> **TEXT PASSAGE**

The first thing a system needs to do is understand the context of the signal.  In the case of Siri, one contextual signal is location, another is speed of motion.  Each of those contexts will allow the system to narrow the potential responses to those that are more appropriate.  Cognitive computing systems need to start someplace – they need to “know” or expect something about the user to interpret the signal.  A cognitive computing system built as a shopping assistant “knows” the context of the shopper.  One such system built to optimize marketing offers “knows” the parameters of the offer and the audience that the offer will be presented to.  The more contextual clues that can be derived, defined or implied, the easier it will be to narrow the appropriate types of information to be returned.  At one level, cognitive computing can be considered a type of advanced search or information retrieval mechanism. 

  1. A body of information that supports the decision: The purpose of cognitive computing is to help humans make choices and solve problems.  This is not done in a vacuum.  The system does not make up the answer. Though some might argue that this is the ultimate goal, even synthesis of new knowledge is based on foundational knowledge.

The “corpus” or domain of information is a key component of a cognitive computing system.  The more effectively that information is curated, the better the result.  In some ways, this is knowledge management 101 or even content management 101.  It means that knowledge structures are important, that taxonomies and metadata are required, and some form of information hygiene is required.  (I can hear the collective disappointment – I am sure there are many people who thought that this new way of doing things would obviate the old fashioned approaches of capturing and managing knowledge assets.)

> **GIVEN INFORMATION**
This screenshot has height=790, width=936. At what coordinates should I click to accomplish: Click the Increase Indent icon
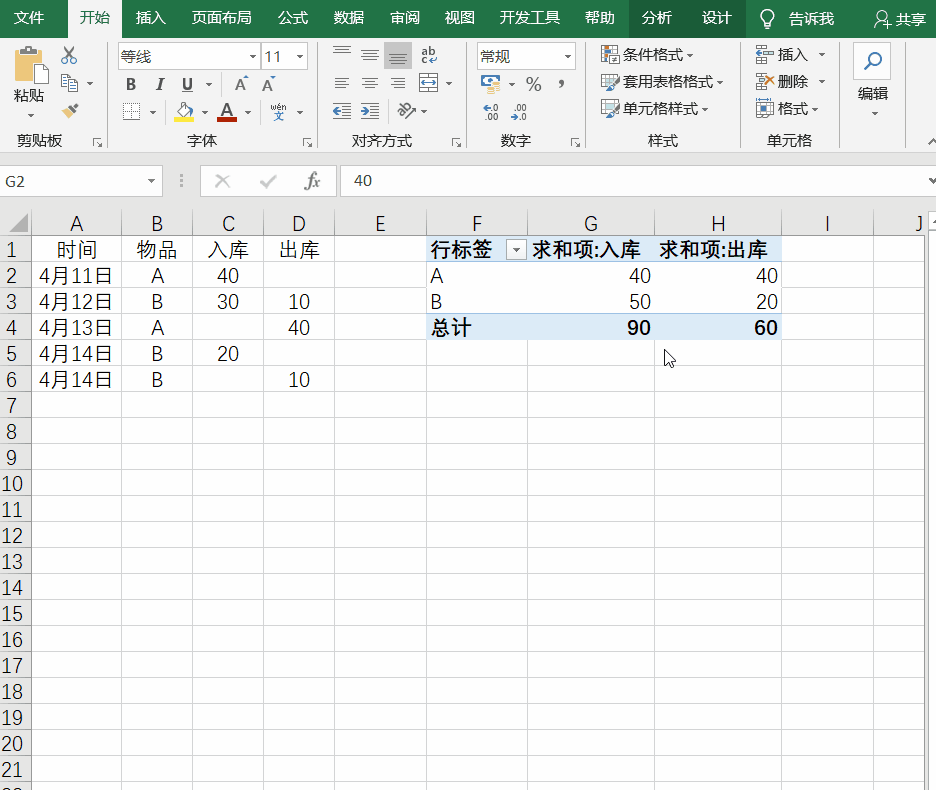(x=369, y=110)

> **TASKS AND EXERCISES**
1. In the cognitive computing passage, what contextual signal for Siri is named besides location?
2. Print the portion of the cognitive computing passage starting at "1. A body of" and ending at "on foundational knowledge.".
3. Translate this sentence from the cognitive computing passage into Spanish: "The system does not make up the answer."
The listing has no connection to the cognitive computing passage.

> **WORKED SOLUTIONS**
1. Speed of motion.

2.
1. A body of information that supports the decision: The purpose of cognitive computing is to help humans make choices and solve problems.  This is not done in a vacuum.  The system does not make up the answer. Though some might argue that this is the ultimate goal, even synthesis of new knowledge is based on foundational knowledge.

3. El sistema no inventa la respuesta.